## What is required
Omit the pictures and return every entry exactly as written.

## Raw data

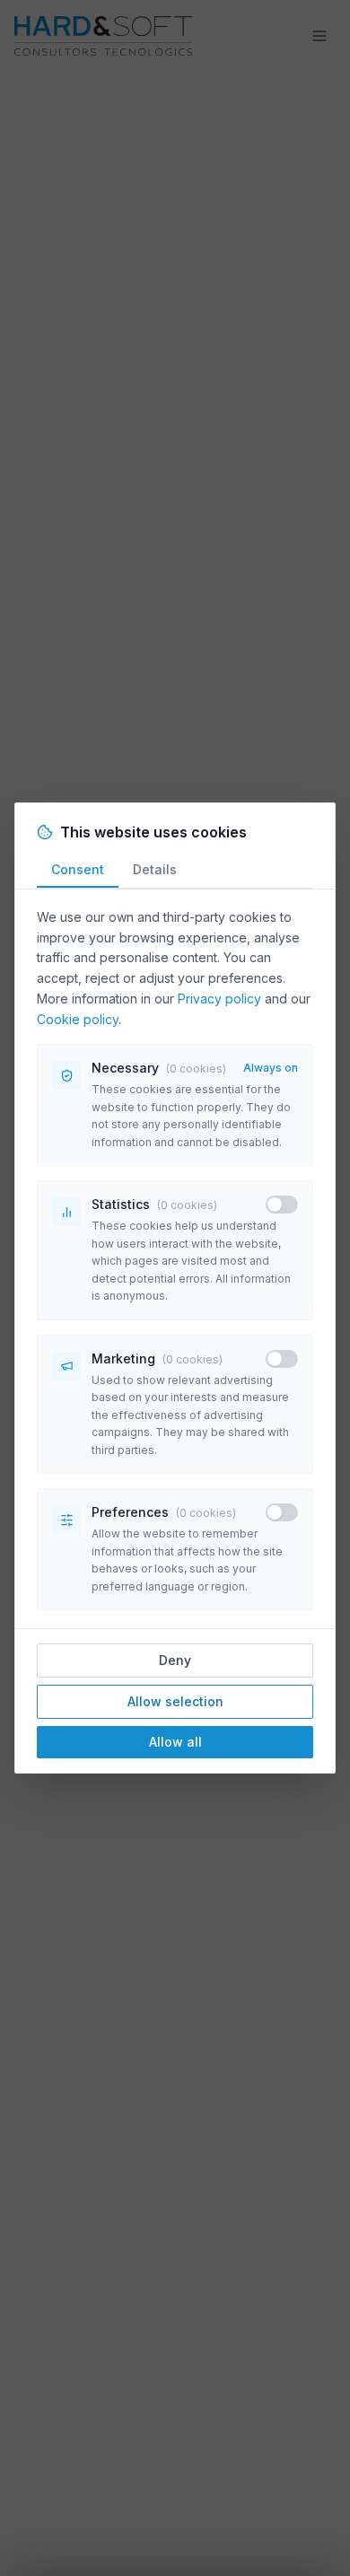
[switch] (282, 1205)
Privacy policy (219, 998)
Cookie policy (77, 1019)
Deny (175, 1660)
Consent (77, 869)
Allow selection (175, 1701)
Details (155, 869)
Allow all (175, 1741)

## Answer box
[switch] (282, 1205)
Privacy policy (219, 998)
Cookie policy (77, 1019)
Deny (175, 1660)
Consent (77, 869)
Allow selection (175, 1701)
Details (155, 869)
Allow all (175, 1741)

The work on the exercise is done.